Mazda pousse aussi son approche montée en gamme avec un mobilier au design épuré et plusieurs ambiances, dont une bicolore violet et blanc pour la finition Takumi +. Le toit panoramique en verre est livré de série dès l’entrée de gamme : il apporte beaucoup de lumière et il peut être occulté via un vélum électrique, commandable aussi depuis l’arrière, un détail suffisamment rare pour être souligné. Ici, pas de vitrage opacifiant à cristaux liquides.
Sur la liste des “gadgets utiles”, un choix ressort : des rétroviseurs extérieurs numériques (par caméras), proposés sur la finition Takumi +. Mazda avance un gain de 30% sur le champ de vision. À l’intérieur, le rétroviseur central peut lui aussi être digital via un écran de 9 pouces, conçu pour réduire les angles morts, tout en conservant un mode miroir classique pour ceux qui préfèrent.
Bonne surprise pour un usage familial : à l’arrière, on trouve des caves à pieds de 15 cm sous les sièges avant. Le plancher est plat, la position des genoux est correcte, et la banquette soutient plutôt bien les cuisses. L’espace aux jambes et la garde au toit conviennent pour deux adultes ou trois enfants.

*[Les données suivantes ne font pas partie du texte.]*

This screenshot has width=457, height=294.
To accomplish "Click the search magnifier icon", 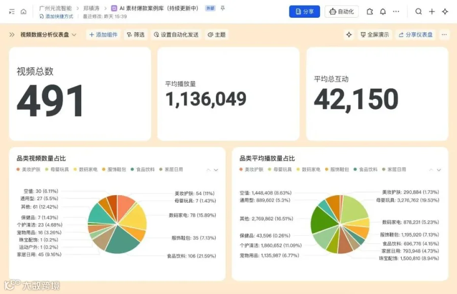I will pos(418,12).
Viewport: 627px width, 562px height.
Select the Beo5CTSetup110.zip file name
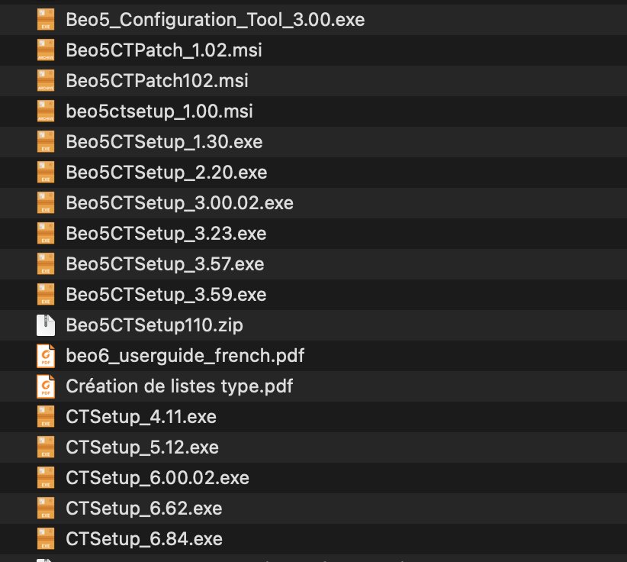[x=154, y=325]
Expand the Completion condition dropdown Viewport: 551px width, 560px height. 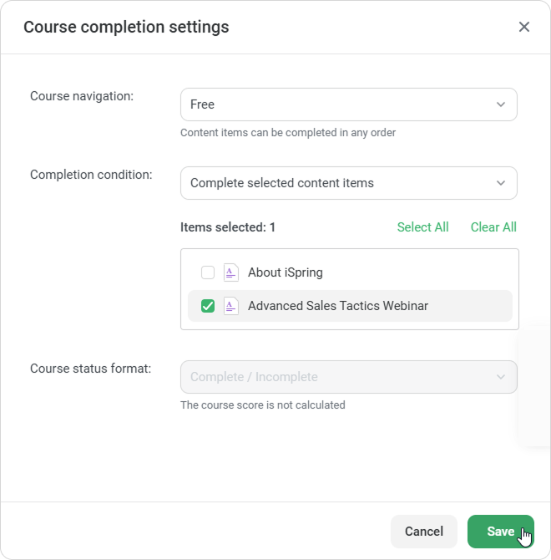click(x=348, y=183)
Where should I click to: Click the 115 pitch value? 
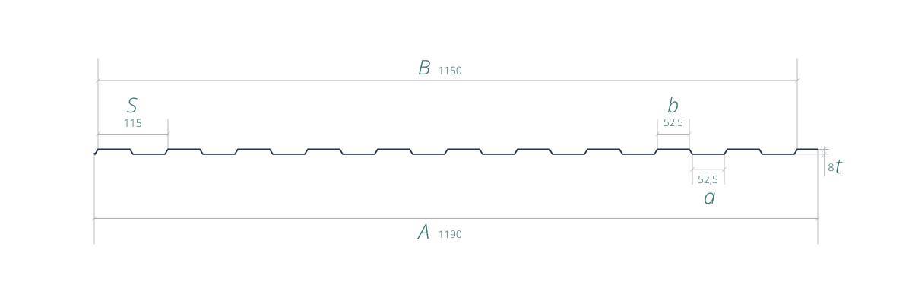[x=132, y=122]
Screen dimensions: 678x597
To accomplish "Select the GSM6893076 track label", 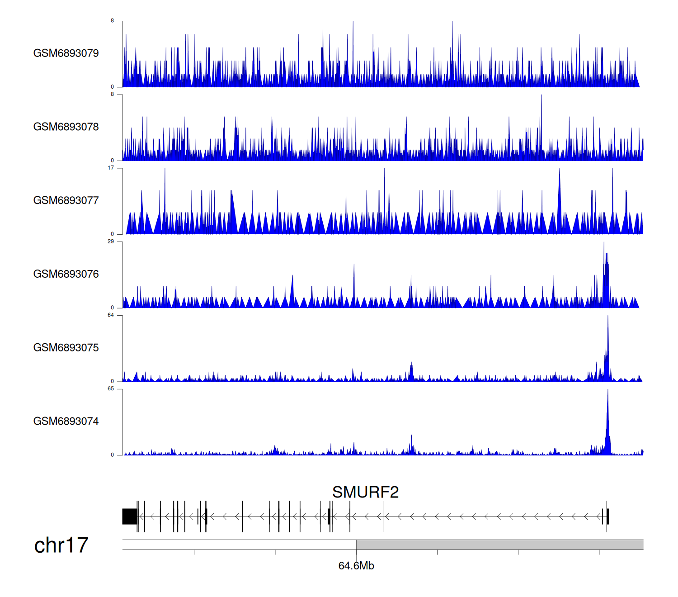I will tap(66, 274).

Le coffre du Mazda CX-6e annonce 363 litres sous tablette en configuration 5 places, et 1 434 litres banquette rabattue. Sur le papier, c’est clairement faible au regard de l’encombrement du véhicule, au point qu’une berline polyvalente de type Renault Clio 6 fait mieux avec 391 litres. La raison est très concrète : l’implantation du moteur sous le fond du coffre pénalise le volume disponible.
Pour compenser un peu, on trouve sous le capot avant un compartiment de 80 litres, pratique pour des bagages à main ou le câble de recharge.
Le Mazda CX-6e joue une carte assez rare : un design qui sort du moule, une ambiance high-tech spectaculaire, une fiche technique rationnelle (propulsion, batterie LFP) et des prix annoncés particulièrement agressifs face à des rivaux premium. Mais il demande aussi d’accepter un vrai sacrifice au quotidien : un coffre trop juste pour son gabarit. Reste à voir si cette approche “moins de versions, plus d’essentiel” peut bousculer les habitudes… et ouvrir une nouvelle voie pour Mazda dans l’électrique.
Mazda CX-6e Takumi : 46 800 € ; Mazda CX-6e Takumi + : 49 800 €.
Le Mazda CX-6e dispose d’une motorisation de 258 ch et 290 Nm, alimentée par une batterie Lithium-fer-phosphate (LFP) de 78 kWh, avec transmission aux roues arrière.
Le Mazda CX-6e est homologué à 484 km d’autonomie en cycle mixte WLTP, et il faut 24 minutes pour recharger de 10 à 80%.